PROG: 135 – Time Trap
Script: Roy Preston (as P. Wildbeest)
Art: John Cooper
Letters: P. Bensberg
Plot: Johnnie Collins plays with his toy metal frog while his mother prepares a special meal for his father’s return from work. However when Jim Collins returns home he curtly informs his wife that his project with The Time Monitoring Department means he will have to go straight to his study and continue working. As Chrissie Collins explains to young Johnnie why his father has come and gone so quickly she breaks into tears and is comforted by her son. Johnnie, with his toy frog, march to his father’s home lab as Jim Collins is about to start another time machine test. His father angrily shouts at him and smacks ‘Mister Frog’ from his hands. Jim then finishes working on the control desk and moves to enter the time machine capsule. Convinced he can stop the machine, Johnnie moves to the desk to reverse his father’s settings.
Shock: Johnnie’s well-intended meddling firstly places his father in an infinite loop and then accidentally break the controls. Jim Collins is trapped in the time machine in his basement, free to be seen by his family all day, every day.
Thoughts: The final Future Shock before a year and a half absence from the Prog is an unsatisfying meld of various established tropes.
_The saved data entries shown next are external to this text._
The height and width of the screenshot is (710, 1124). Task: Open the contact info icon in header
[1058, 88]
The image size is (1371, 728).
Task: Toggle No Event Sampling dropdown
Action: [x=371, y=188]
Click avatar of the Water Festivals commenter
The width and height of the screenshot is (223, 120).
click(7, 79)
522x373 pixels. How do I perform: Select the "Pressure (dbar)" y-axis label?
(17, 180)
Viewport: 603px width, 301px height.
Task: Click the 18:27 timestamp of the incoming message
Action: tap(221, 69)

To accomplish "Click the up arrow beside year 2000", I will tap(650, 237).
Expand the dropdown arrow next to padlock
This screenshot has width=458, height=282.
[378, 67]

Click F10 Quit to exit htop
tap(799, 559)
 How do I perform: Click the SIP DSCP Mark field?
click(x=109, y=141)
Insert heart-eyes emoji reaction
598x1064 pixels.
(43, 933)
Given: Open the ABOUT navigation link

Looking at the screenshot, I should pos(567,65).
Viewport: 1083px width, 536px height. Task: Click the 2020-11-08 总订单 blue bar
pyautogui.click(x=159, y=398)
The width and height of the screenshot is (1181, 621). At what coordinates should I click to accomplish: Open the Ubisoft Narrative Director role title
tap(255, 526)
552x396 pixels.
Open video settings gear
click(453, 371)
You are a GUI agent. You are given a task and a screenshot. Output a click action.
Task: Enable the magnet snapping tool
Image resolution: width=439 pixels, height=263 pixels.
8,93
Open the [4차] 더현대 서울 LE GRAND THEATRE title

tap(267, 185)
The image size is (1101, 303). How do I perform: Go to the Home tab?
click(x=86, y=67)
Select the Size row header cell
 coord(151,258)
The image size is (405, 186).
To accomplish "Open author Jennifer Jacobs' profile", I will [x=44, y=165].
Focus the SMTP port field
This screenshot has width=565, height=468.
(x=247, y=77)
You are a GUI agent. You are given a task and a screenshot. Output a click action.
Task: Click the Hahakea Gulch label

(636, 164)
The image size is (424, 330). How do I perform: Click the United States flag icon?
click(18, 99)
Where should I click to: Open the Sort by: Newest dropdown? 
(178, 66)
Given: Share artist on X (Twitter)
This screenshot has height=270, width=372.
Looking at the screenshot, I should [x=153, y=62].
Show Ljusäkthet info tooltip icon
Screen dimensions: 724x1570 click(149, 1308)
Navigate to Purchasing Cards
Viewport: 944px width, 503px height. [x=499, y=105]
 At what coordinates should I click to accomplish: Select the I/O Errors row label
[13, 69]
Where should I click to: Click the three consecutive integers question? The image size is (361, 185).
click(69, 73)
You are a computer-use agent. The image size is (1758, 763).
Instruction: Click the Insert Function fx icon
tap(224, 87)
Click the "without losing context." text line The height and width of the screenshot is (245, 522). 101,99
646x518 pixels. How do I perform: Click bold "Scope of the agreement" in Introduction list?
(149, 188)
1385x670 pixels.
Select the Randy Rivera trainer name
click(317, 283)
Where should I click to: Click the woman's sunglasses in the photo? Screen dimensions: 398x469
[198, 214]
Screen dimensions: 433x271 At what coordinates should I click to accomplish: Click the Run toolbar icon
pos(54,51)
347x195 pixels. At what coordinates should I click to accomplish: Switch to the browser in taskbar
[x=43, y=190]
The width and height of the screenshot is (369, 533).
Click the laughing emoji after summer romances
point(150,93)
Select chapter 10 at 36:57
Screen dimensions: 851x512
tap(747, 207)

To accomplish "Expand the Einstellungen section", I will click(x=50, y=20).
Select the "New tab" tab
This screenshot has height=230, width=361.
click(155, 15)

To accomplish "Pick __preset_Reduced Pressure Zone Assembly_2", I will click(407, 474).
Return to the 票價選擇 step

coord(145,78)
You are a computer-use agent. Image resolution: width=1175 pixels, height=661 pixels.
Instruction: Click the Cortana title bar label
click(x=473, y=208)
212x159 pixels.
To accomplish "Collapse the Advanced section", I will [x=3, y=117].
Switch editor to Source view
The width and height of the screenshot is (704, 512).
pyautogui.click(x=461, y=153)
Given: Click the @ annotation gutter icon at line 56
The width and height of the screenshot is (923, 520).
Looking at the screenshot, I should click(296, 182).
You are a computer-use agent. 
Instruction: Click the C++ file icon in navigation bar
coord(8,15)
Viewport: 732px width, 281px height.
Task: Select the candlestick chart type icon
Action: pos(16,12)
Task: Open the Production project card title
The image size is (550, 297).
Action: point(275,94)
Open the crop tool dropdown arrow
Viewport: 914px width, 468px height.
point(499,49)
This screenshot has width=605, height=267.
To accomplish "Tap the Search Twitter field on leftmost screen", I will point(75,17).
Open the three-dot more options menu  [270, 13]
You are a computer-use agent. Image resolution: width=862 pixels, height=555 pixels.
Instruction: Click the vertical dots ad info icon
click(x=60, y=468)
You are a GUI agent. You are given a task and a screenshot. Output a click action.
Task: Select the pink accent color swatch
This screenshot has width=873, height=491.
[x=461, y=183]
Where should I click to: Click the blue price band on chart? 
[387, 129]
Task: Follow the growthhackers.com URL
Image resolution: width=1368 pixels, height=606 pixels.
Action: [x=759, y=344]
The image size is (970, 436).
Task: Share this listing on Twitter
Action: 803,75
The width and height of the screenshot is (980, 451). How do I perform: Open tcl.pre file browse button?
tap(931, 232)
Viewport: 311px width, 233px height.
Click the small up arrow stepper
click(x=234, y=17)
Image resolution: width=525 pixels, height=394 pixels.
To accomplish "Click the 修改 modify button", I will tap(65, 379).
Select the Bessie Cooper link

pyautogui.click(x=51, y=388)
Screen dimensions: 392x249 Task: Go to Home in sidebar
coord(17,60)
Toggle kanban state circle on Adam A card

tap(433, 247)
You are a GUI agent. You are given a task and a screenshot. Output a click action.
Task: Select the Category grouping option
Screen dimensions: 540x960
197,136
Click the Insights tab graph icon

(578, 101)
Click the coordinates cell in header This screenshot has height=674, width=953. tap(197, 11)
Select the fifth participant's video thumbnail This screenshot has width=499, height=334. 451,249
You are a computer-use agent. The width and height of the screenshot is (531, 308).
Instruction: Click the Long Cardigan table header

Mechanical problems with time machines have been seen several times and John Cooper has been the ‘go to’ artist for Shocks involving small children twice before. However a key element of the script’s failure to engage is that this time the child isn’t a cipher the reader can identify with. Whereas previous stories with children have had stroppy, defiant, independent kids, here Johnnie Collins is a wimpy mewlling child carrying around ‘Mister Frog’ much like Linus does a blanket. It seems unlikely any reader who thrills in the action of Dredd or has picked out a favourite ABC Warrior is going to have much time for Johnnie Collins. An additional problem is that the shock itself, in terms of the fate of Jim Collins, isn’t really well explained. Is Jim trapped in a ground-hog day scenario? Is he in stasis while the world grows old around him? Why is there a smiling image of Chrissie and Johnnie on the screen? Regardless of how negligent a parent and partner he had been, wouldn’t they be upset that he is trapped? Can’t the damage be undone by fixing the damaged box? With three pages there was more than enough room to have set up a clearer fate for Jim’s comeuppance but the strip is too busy showing weeping gal and Johnnie in their emotional distress. Cooper’s art is of its usual excellent standard, Chrissie Collins being a particularly pretty young mum and Johnnie as wide-eyed as it is possible for an innocent child to be. However three pages of talking heads and one panel of violence against a child is pretty hard to make interesting.
Shock’d?: The cause of the shock, the well-intended meddling of an upset child, is a novel one but the actual execution is neither clear nor visually very interesting. A more central problem is that Time Machine Shocks only end a limited number of ways and this one is particularly obvious and not very engaging.